▼
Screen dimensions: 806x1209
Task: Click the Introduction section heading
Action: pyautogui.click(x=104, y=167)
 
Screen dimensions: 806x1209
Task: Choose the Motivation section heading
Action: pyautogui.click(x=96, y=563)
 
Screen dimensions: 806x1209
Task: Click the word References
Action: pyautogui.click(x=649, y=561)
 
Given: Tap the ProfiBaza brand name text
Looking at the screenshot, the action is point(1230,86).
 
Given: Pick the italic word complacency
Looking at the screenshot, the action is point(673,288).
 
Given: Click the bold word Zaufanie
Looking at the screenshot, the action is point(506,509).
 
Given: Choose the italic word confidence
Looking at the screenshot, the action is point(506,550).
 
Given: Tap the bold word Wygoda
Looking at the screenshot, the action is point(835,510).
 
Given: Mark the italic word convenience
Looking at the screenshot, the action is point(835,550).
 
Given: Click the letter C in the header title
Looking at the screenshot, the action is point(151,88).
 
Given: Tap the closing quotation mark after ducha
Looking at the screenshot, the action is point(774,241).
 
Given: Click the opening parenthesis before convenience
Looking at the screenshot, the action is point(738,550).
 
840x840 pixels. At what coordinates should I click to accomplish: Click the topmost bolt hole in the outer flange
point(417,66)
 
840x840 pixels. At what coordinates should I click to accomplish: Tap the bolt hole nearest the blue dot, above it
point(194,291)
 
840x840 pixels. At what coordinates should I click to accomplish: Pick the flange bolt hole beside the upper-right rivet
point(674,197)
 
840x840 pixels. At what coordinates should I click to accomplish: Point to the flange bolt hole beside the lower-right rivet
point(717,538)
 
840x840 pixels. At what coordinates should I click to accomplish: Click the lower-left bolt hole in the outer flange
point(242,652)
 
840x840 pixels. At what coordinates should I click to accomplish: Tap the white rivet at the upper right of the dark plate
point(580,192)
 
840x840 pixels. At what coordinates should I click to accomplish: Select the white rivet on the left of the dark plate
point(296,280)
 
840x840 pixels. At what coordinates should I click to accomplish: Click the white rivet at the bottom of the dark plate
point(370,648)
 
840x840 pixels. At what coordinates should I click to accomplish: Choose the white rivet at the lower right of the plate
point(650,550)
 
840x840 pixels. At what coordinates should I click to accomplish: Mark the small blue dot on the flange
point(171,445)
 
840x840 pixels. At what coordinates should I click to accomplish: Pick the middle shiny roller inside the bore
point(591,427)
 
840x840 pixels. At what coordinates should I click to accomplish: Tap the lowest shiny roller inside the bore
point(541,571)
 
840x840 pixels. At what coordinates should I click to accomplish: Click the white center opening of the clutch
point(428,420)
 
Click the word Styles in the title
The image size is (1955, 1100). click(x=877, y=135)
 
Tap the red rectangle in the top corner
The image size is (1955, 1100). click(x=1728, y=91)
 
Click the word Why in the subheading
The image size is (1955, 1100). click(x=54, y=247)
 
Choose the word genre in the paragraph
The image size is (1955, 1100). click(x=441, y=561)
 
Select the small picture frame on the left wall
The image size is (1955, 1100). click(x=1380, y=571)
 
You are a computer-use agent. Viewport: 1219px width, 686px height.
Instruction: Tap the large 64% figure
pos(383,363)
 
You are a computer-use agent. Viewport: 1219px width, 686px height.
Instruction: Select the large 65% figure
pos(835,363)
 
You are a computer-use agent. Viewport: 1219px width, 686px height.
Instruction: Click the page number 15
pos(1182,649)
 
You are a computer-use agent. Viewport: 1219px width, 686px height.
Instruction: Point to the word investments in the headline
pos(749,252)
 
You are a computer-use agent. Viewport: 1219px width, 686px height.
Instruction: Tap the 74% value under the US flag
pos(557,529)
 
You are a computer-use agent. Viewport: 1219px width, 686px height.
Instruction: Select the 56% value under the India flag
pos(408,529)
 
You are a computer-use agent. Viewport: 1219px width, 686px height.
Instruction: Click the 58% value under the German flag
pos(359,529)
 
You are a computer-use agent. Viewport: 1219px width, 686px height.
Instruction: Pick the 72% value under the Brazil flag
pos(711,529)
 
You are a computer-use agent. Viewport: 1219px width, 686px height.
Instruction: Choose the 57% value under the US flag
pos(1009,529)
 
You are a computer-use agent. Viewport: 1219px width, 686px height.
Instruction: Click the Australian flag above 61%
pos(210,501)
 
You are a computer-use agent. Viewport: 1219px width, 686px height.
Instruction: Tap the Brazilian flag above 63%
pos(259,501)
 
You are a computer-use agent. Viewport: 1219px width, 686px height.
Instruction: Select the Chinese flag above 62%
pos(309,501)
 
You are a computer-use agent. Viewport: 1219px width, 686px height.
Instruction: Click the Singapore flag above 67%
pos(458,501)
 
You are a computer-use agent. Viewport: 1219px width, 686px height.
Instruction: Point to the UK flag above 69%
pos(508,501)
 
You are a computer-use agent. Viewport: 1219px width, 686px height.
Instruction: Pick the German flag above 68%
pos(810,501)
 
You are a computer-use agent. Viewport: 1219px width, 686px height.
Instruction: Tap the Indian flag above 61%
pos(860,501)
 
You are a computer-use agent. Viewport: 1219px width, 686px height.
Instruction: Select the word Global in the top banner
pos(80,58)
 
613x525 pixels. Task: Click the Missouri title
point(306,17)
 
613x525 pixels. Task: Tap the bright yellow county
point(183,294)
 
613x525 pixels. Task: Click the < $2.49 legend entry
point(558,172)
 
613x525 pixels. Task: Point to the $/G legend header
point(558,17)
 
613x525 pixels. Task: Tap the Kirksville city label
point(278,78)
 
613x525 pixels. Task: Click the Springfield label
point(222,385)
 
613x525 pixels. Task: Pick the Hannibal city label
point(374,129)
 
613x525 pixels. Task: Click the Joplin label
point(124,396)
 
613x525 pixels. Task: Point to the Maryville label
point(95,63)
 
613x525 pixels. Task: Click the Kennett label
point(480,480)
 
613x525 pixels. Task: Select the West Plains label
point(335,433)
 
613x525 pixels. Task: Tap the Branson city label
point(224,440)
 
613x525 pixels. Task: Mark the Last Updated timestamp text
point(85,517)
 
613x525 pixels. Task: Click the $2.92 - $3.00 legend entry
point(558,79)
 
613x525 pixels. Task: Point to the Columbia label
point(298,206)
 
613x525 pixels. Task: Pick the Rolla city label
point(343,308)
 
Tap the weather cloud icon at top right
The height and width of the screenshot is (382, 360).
▲
Task instructions: Reproduce all of the records above, substituting "fastener hole" for every occurrence of "bolt hole" and leaving everything else unchanged.

The answer:
Screen dimensions: 806x1209
Task: Click the Introduction section heading
Action: pyautogui.click(x=104, y=167)
 
Screen dimensions: 806x1209
Task: Choose the Motivation section heading
Action: pyautogui.click(x=96, y=563)
 
Screen dimensions: 806x1209
Task: Click the word References
Action: pyautogui.click(x=649, y=561)
 
Given: Tap the ProfiBaza brand name text
Looking at the screenshot, the action is point(1230,86).
 
Given: Pick the italic word complacency
Looking at the screenshot, the action is point(673,288).
 
Given: Click the bold word Zaufanie
Looking at the screenshot, the action is point(506,509).
 
Given: Choose the italic word confidence
Looking at the screenshot, the action is point(506,550).
 
Given: Tap the bold word Wygoda
Looking at the screenshot, the action is point(835,510).
 
Given: Mark the italic word convenience
Looking at the screenshot, the action is point(835,550).
 
Given: Click the letter C in the header title
Looking at the screenshot, the action is point(151,88).
 
Given: Tap the closing quotation mark after ducha
Looking at the screenshot, the action is point(774,241).
 
Given: Click the opening parenthesis before convenience
Looking at the screenshot, the action is point(738,550).
 
840x840 pixels. At what coordinates should I click to accomplish: Click the topmost fastener hole in the outer flange
point(417,66)
 
840x840 pixels. At what coordinates should I click to accomplish: Tap the fastener hole nearest the blue dot, above it
point(194,291)
 
840x840 pixels. At what coordinates should I click to accomplish: Pick the flange fastener hole beside the upper-right rivet
point(674,197)
 
840x840 pixels. At what coordinates should I click to accomplish: Point to the flange fastener hole beside the lower-right rivet
point(717,538)
 
840x840 pixels. At what coordinates should I click to accomplish: Click the lower-left fastener hole in the outer flange
point(242,652)
 
840x840 pixels. At what coordinates should I click to accomplish: Tap the white rivet at the upper right of the dark plate
point(580,192)
 
840x840 pixels. At what coordinates should I click to accomplish: Select the white rivet on the left of the dark plate
point(296,280)
 
840x840 pixels. At what coordinates should I click to accomplish: Click the white rivet at the bottom of the dark plate
point(370,648)
 
840x840 pixels. At what coordinates should I click to accomplish: Choose the white rivet at the lower right of the plate
point(650,550)
 
840x840 pixels. At what coordinates should I click to accomplish: Mark the small blue dot on the flange
point(171,445)
 
840x840 pixels. At what coordinates should I click to accomplish: Pick the middle shiny roller inside the bore
point(591,427)
 
840x840 pixels. At what coordinates should I click to accomplish: Tap the lowest shiny roller inside the bore
point(541,571)
 
840x840 pixels. At what coordinates should I click to accomplish: Click the white center opening of the clutch
point(428,420)
 
Click the word Styles in the title
The image size is (1955, 1100). click(x=877, y=135)
 
Tap the red rectangle in the top corner
The image size is (1955, 1100). click(x=1728, y=91)
 
Click the word Why in the subheading
The image size is (1955, 1100). click(x=54, y=247)
 
Choose the word genre in the paragraph
The image size is (1955, 1100). click(x=441, y=561)
 
Select the small picture frame on the left wall
The image size is (1955, 1100). click(x=1380, y=571)
 
You are a computer-use agent. Viewport: 1219px width, 686px height.
Instruction: Tap the large 64% figure
pos(383,363)
 
You are a computer-use agent. Viewport: 1219px width, 686px height.
Instruction: Select the large 65% figure
pos(835,363)
 
You are a computer-use agent. Viewport: 1219px width, 686px height.
Instruction: Click the page number 15
pos(1182,649)
 
You are a computer-use agent. Viewport: 1219px width, 686px height.
Instruction: Point to the word investments in the headline
pos(749,252)
 
You are a computer-use agent. Viewport: 1219px width, 686px height.
Instruction: Tap the 74% value under the US flag
pos(557,529)
 
You are a computer-use agent. Viewport: 1219px width, 686px height.
Instruction: Select the 56% value under the India flag
pos(408,529)
 
You are a computer-use agent. Viewport: 1219px width, 686px height.
Instruction: Click the 58% value under the German flag
pos(359,529)
 
You are a computer-use agent. Viewport: 1219px width, 686px height.
Instruction: Pick the 72% value under the Brazil flag
pos(711,529)
 
You are a computer-use agent. Viewport: 1219px width, 686px height.
Instruction: Choose the 57% value under the US flag
pos(1009,529)
 
You are a computer-use agent. Viewport: 1219px width, 686px height.
Instruction: Click the Australian flag above 61%
pos(210,501)
 
You are a computer-use agent. Viewport: 1219px width, 686px height.
Instruction: Tap the Brazilian flag above 63%
pos(259,501)
 
You are a computer-use agent. Viewport: 1219px width, 686px height.
Instruction: Select the Chinese flag above 62%
pos(309,501)
 
You are a computer-use agent. Viewport: 1219px width, 686px height.
Instruction: Click the Singapore flag above 67%
pos(458,501)
 
You are a computer-use agent. Viewport: 1219px width, 686px height.
Instruction: Point to the UK flag above 69%
pos(508,501)
 
You are a computer-use agent. Viewport: 1219px width, 686px height.
Instruction: Pick the German flag above 68%
pos(810,501)
 
You are a computer-use agent. Viewport: 1219px width, 686px height.
Instruction: Tap the Indian flag above 61%
pos(860,501)
 
You are a computer-use agent. Viewport: 1219px width, 686px height.
Instruction: Select the word Global in the top banner
pos(80,58)
 
613x525 pixels. Task: Click the Missouri title
point(306,17)
 
613x525 pixels. Task: Tap the bright yellow county
point(183,294)
 
613x525 pixels. Task: Click the < $2.49 legend entry
point(558,172)
 
613x525 pixels. Task: Point to the $/G legend header
point(558,17)
 
613x525 pixels. Task: Tap the Kirksville city label
point(278,78)
 
613x525 pixels. Task: Click the Springfield label
point(222,385)
 
613x525 pixels. Task: Pick the Hannibal city label
point(374,129)
 
613x525 pixels. Task: Click the Joplin label
point(124,396)
 
613x525 pixels. Task: Point to the Maryville label
point(95,63)
 
613x525 pixels. Task: Click the Kennett label
point(480,480)
 
613x525 pixels. Task: Select the West Plains label
point(335,433)
 
613x525 pixels. Task: Tap the Branson city label
point(224,440)
 
613x525 pixels. Task: Mark the Last Updated timestamp text
point(85,517)
 
613x525 pixels. Task: Click the $2.92 - $3.00 legend entry
point(558,79)
 
613x525 pixels. Task: Point to the Columbia label
point(298,206)
 
613x525 pixels. Task: Pick the Rolla city label
point(343,308)
 
Tap the weather cloud icon at top right
The height and width of the screenshot is (382, 360).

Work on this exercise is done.